Task to complete:
Transcribe the data exactly. Leave nothing out.

Data records:
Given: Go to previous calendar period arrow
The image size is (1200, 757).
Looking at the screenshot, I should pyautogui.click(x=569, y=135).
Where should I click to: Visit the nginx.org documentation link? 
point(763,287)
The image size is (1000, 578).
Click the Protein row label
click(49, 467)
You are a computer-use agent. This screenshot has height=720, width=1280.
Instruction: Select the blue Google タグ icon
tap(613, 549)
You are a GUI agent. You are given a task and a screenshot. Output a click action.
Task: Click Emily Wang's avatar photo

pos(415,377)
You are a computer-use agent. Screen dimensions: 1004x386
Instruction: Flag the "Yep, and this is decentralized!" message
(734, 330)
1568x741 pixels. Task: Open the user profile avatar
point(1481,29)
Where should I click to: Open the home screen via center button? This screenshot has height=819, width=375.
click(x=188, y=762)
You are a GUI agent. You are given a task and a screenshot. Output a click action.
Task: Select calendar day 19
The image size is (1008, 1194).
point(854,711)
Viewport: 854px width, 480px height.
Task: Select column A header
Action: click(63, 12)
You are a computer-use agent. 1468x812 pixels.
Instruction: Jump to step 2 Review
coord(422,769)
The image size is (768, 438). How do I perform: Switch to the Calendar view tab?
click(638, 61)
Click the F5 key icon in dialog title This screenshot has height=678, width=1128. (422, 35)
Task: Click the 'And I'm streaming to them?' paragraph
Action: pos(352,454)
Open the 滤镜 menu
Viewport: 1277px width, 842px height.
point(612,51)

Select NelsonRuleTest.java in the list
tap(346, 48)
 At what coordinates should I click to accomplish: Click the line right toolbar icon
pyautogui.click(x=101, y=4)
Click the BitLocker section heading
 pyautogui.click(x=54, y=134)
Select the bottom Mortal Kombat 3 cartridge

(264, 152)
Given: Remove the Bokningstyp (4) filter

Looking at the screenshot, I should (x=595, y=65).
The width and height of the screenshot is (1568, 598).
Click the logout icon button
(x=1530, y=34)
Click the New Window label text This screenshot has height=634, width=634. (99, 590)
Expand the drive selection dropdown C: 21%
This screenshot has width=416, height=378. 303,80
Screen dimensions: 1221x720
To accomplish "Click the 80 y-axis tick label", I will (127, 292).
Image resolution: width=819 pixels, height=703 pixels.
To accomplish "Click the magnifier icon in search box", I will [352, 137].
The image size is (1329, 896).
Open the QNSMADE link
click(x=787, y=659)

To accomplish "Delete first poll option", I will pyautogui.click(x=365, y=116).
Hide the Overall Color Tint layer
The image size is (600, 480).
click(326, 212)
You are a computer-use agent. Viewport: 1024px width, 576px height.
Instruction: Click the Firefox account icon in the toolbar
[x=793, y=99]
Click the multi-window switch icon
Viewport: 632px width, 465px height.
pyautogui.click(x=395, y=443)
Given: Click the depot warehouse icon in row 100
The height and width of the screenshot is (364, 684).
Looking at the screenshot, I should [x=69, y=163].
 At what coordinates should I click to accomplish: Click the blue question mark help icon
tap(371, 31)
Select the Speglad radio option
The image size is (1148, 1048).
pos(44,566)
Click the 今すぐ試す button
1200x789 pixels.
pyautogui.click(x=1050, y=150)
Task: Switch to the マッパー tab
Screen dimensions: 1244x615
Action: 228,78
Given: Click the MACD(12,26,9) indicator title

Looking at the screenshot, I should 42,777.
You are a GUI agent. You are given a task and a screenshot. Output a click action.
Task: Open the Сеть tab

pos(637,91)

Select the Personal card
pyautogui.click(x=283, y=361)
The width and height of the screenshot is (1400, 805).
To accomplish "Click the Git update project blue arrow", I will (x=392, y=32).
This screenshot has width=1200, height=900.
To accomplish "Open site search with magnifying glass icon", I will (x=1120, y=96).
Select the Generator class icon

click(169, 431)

Task response:
Given: Go to previous calendar period arrow
The image size is (1200, 757).
Looking at the screenshot, I should pyautogui.click(x=569, y=135).
Where should I click to: Visit the nginx.org documentation link? 
point(763,287)
The image size is (1000, 578).
Click the Protein row label
click(49, 467)
You are a computer-use agent. This screenshot has height=720, width=1280.
Instruction: Select the blue Google タグ icon
tap(613, 549)
You are a GUI agent. You are given a task and a screenshot. Output a click action.
Task: Click Emily Wang's avatar photo

pos(415,377)
You are a computer-use agent. Screen dimensions: 1004x386
Instruction: Flag the "Yep, and this is decentralized!" message
(734, 330)
1568x741 pixels. Task: Open the user profile avatar
point(1481,29)
Where should I click to: Open the home screen via center button? This screenshot has height=819, width=375.
click(x=188, y=762)
You are a GUI agent. You are given a task and a screenshot. Output a click action.
Task: Select calendar day 19
The image size is (1008, 1194).
point(854,711)
Viewport: 854px width, 480px height.
Task: Select column A header
Action: click(63, 12)
You are a computer-use agent. 1468x812 pixels.
Instruction: Jump to step 2 Review
coord(422,769)
The image size is (768, 438). How do I perform: Switch to the Calendar view tab?
click(638, 61)
Click the F5 key icon in dialog title This screenshot has height=678, width=1128. (422, 35)
Task: Click the 'And I'm streaming to them?' paragraph
Action: pos(352,454)
Open the 滤镜 menu
Viewport: 1277px width, 842px height.
point(612,51)

Select NelsonRuleTest.java in the list
tap(346, 48)
 At what coordinates should I click to accomplish: Click the line right toolbar icon
pyautogui.click(x=101, y=4)
Click the BitLocker section heading
 pyautogui.click(x=54, y=134)
Select the bottom Mortal Kombat 3 cartridge

(264, 152)
Given: Remove the Bokningstyp (4) filter

Looking at the screenshot, I should (x=595, y=65).
The width and height of the screenshot is (1568, 598).
Click the logout icon button
(x=1530, y=34)
Click the New Window label text This screenshot has height=634, width=634. (99, 590)
Expand the drive selection dropdown C: 21%
This screenshot has width=416, height=378. 303,80
Screen dimensions: 1221x720
To accomplish "Click the 80 y-axis tick label", I will (127, 292).
Image resolution: width=819 pixels, height=703 pixels.
To accomplish "Click the magnifier icon in search box", I will [352, 137].
The image size is (1329, 896).
Open the QNSMADE link
click(x=787, y=659)

To accomplish "Delete first poll option", I will pyautogui.click(x=365, y=116).
Hide the Overall Color Tint layer
The image size is (600, 480).
click(326, 212)
You are a computer-use agent. Viewport: 1024px width, 576px height.
Instruction: Click the Firefox account icon in the toolbar
[x=793, y=99]
Click the multi-window switch icon
Viewport: 632px width, 465px height.
pyautogui.click(x=395, y=443)
Given: Click the depot warehouse icon in row 100
The height and width of the screenshot is (364, 684).
Looking at the screenshot, I should [x=69, y=163].
 At what coordinates should I click to accomplish: Click the blue question mark help icon
tap(371, 31)
Select the Speglad radio option
The image size is (1148, 1048).
pos(44,566)
Click the 今すぐ試す button
1200x789 pixels.
pyautogui.click(x=1050, y=150)
Task: Switch to the マッパー tab
Screen dimensions: 1244x615
Action: 228,78
Given: Click the MACD(12,26,9) indicator title

Looking at the screenshot, I should 42,777.
You are a GUI agent. You are given a task and a screenshot. Output a click action.
Task: Open the Сеть tab

pos(637,91)

Select the Personal card
pyautogui.click(x=283, y=361)
The width and height of the screenshot is (1400, 805).
To accomplish "Click the Git update project blue arrow", I will (x=392, y=32).
This screenshot has width=1200, height=900.
To accomplish "Open site search with magnifying glass icon", I will (x=1120, y=96).
Select the Generator class icon

click(169, 431)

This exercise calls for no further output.